#### [PROBLEM REQUIREMENTS]
Find the lines below holding the word "велосипеды" and copy each of them.

#### [TASK INPUTS]
BEGIN

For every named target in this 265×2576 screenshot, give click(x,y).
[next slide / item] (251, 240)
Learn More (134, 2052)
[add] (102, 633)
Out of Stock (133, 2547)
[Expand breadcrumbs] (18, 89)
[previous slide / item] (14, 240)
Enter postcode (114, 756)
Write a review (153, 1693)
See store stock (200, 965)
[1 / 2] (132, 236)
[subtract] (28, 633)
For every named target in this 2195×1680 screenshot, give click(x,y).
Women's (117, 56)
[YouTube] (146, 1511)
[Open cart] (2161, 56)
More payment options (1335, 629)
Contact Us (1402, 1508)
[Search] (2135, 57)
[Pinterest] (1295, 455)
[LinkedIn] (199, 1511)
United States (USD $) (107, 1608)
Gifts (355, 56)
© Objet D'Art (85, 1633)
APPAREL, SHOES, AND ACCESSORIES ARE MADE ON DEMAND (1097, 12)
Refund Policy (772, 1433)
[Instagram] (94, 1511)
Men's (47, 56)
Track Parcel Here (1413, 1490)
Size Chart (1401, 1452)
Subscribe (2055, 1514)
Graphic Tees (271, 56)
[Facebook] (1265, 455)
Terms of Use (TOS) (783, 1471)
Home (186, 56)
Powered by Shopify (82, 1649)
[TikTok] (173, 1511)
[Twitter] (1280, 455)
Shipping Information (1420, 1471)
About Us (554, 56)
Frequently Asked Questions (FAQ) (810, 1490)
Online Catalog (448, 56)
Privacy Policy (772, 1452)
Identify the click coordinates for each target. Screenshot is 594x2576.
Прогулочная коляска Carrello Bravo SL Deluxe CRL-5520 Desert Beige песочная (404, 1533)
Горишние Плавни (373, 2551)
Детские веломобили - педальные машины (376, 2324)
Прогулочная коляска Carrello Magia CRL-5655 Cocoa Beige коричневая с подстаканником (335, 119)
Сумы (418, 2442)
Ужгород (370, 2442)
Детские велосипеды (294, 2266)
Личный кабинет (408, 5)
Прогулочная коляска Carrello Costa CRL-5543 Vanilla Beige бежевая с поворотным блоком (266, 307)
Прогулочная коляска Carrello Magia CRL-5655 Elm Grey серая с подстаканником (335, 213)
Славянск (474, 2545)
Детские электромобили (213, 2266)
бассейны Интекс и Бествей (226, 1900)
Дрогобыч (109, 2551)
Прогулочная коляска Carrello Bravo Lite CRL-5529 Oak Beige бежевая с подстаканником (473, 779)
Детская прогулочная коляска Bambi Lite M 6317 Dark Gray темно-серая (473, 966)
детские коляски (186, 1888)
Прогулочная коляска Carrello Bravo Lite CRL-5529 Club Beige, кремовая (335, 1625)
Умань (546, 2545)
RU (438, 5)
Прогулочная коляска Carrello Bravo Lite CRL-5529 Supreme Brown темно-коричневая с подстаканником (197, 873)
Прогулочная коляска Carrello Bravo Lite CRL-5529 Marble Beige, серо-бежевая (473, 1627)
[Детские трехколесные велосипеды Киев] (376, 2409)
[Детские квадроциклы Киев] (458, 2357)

END

#### [TASK RESULT]
Детские велосипеды (294, 2266)
[Детские трехколесные велосипеды Киев] (376, 2409)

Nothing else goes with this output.